TASK REQUIREMENTS
In the entries that follow, the lines from the line containing "Image resolution: width=840" up to and including the line containing "相关下载 link in" must be copied exactly, with pictures omitted.

*** Opening MATERIAL PROVIDED ***

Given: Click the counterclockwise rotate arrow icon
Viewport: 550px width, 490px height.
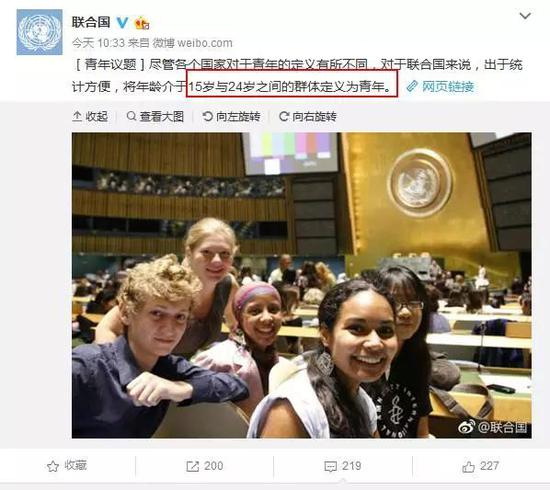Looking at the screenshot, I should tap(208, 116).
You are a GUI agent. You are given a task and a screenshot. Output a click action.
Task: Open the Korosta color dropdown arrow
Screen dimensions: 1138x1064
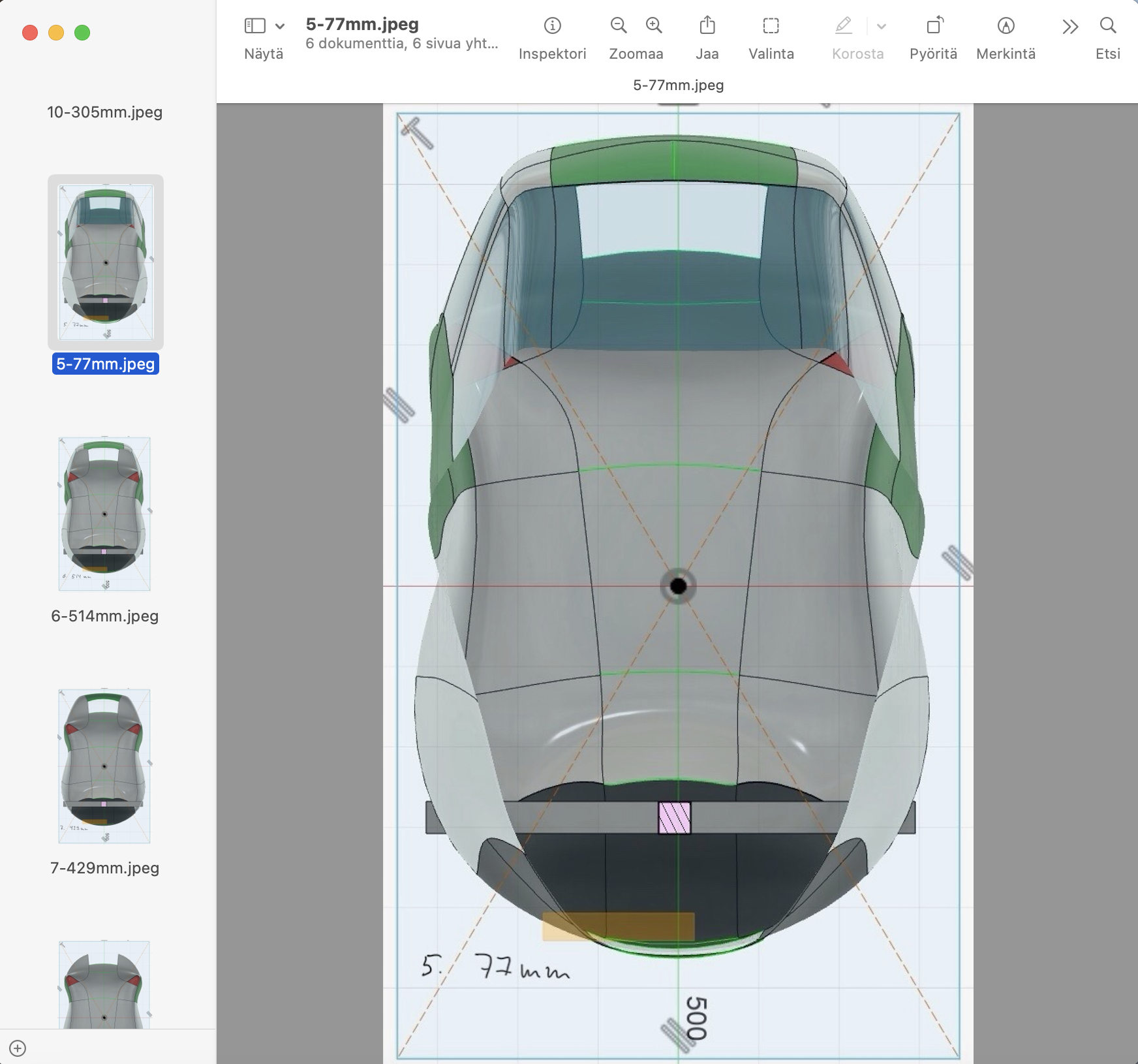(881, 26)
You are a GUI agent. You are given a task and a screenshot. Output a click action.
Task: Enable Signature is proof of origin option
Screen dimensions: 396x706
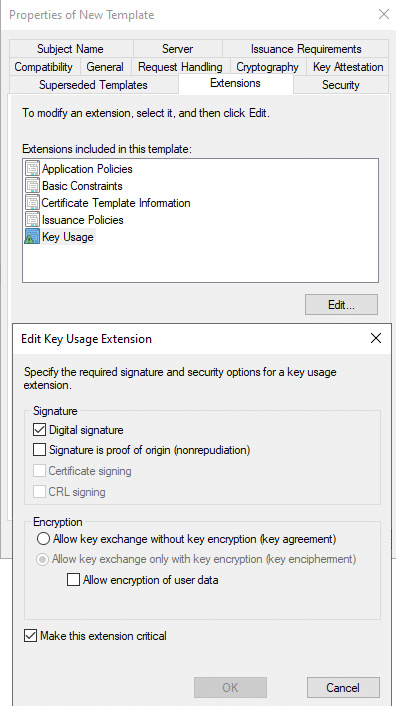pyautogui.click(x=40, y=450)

*** Closing MATERIAL PROVIDED ***
*** Opening MATERIAL PROVIDED ***

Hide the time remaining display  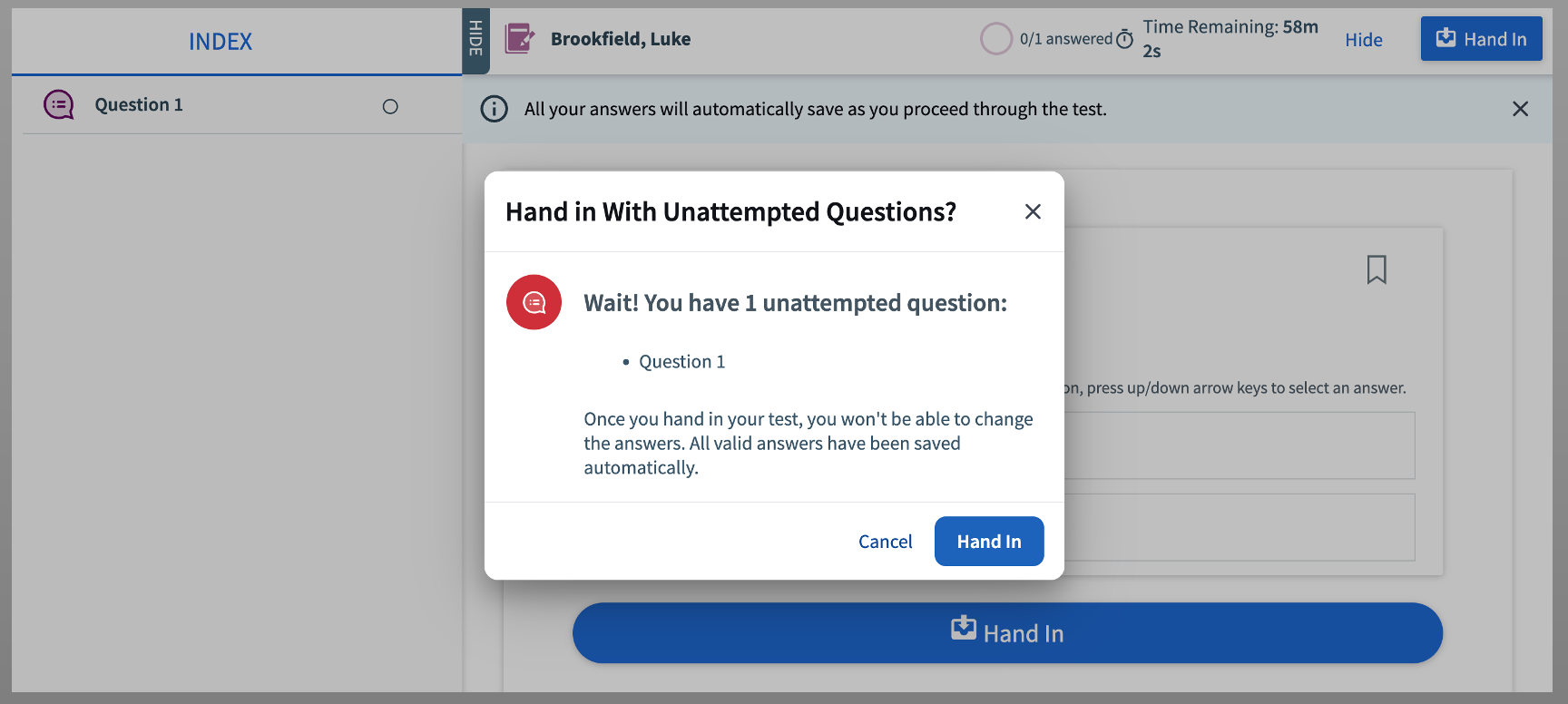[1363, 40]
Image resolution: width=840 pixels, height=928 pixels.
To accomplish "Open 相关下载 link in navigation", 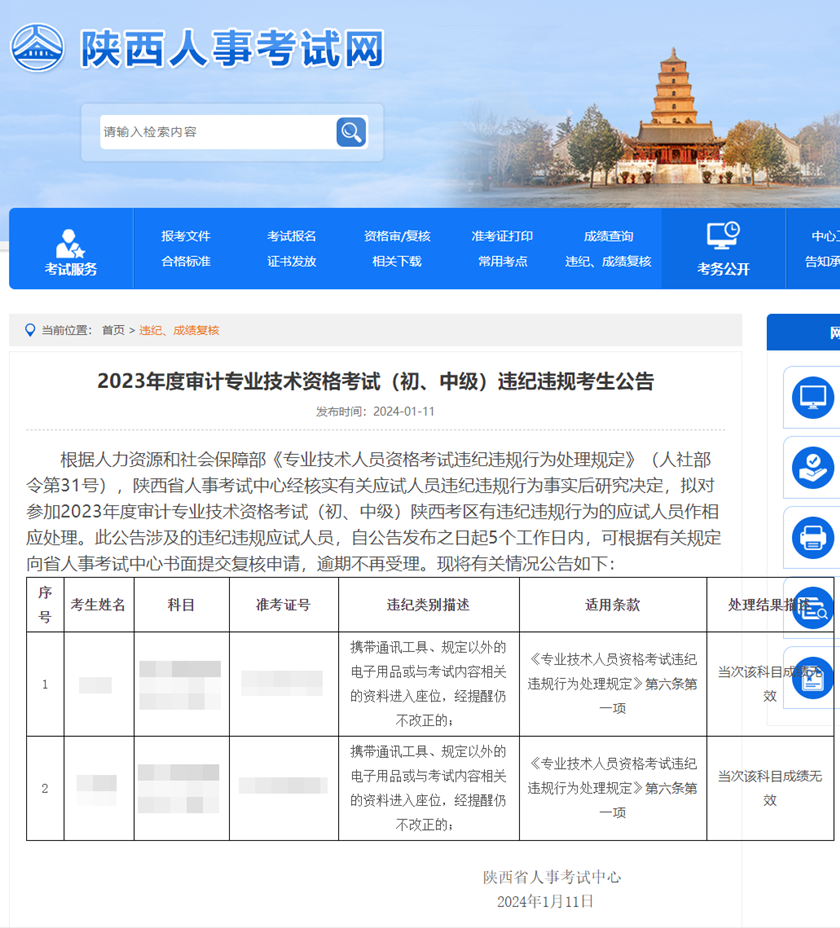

*** Closing MATERIAL PROVIDED ***
*** Opening MATERIAL PROVIDED ***

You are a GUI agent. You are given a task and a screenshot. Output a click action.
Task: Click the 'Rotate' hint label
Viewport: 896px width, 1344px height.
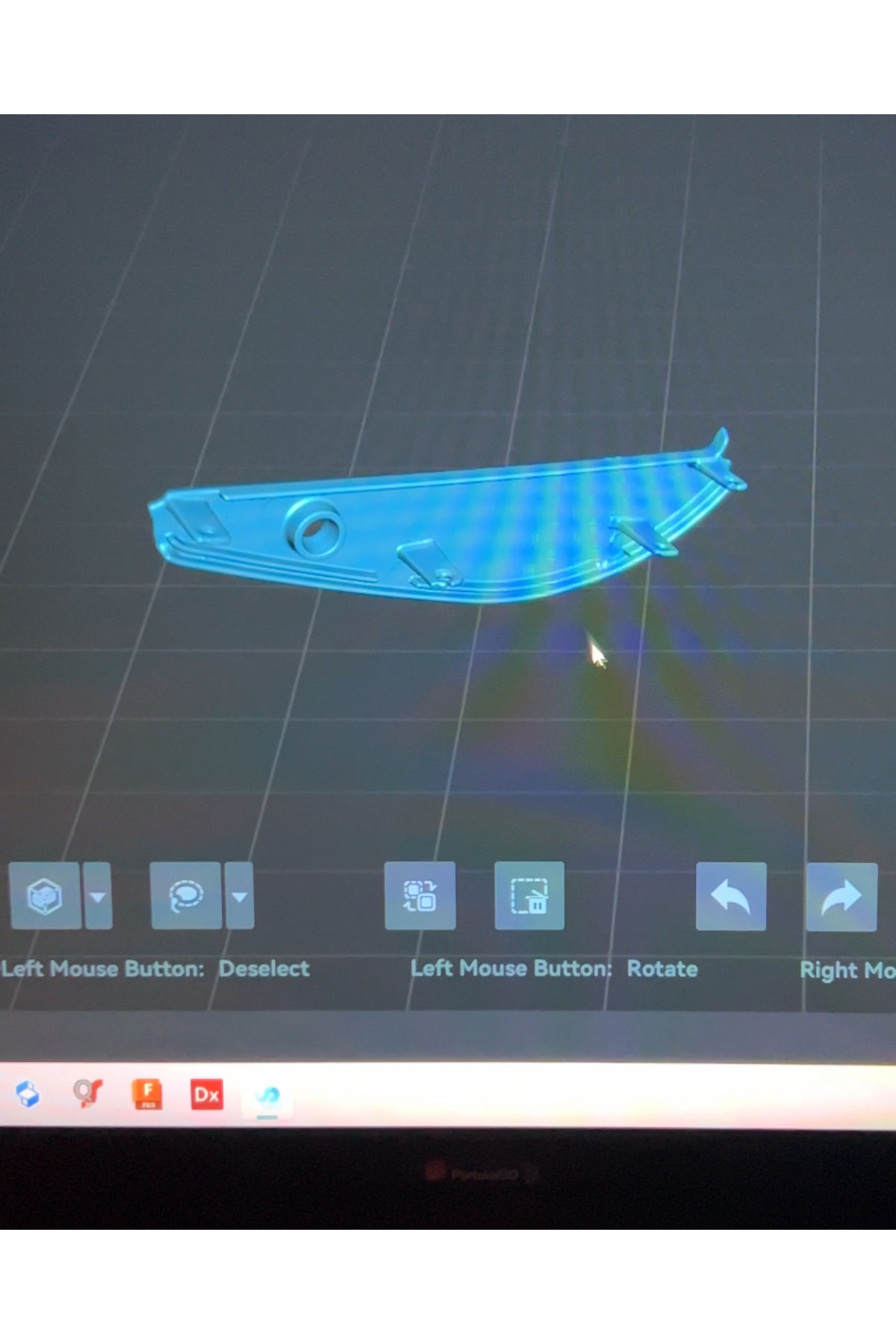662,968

*** Closing MATERIAL PROVIDED ***

EXERCISE RESULT
Image resolution: width=840 pixels, height=928 pixels.
To accomplish "Open 相关下载 link in navigation", 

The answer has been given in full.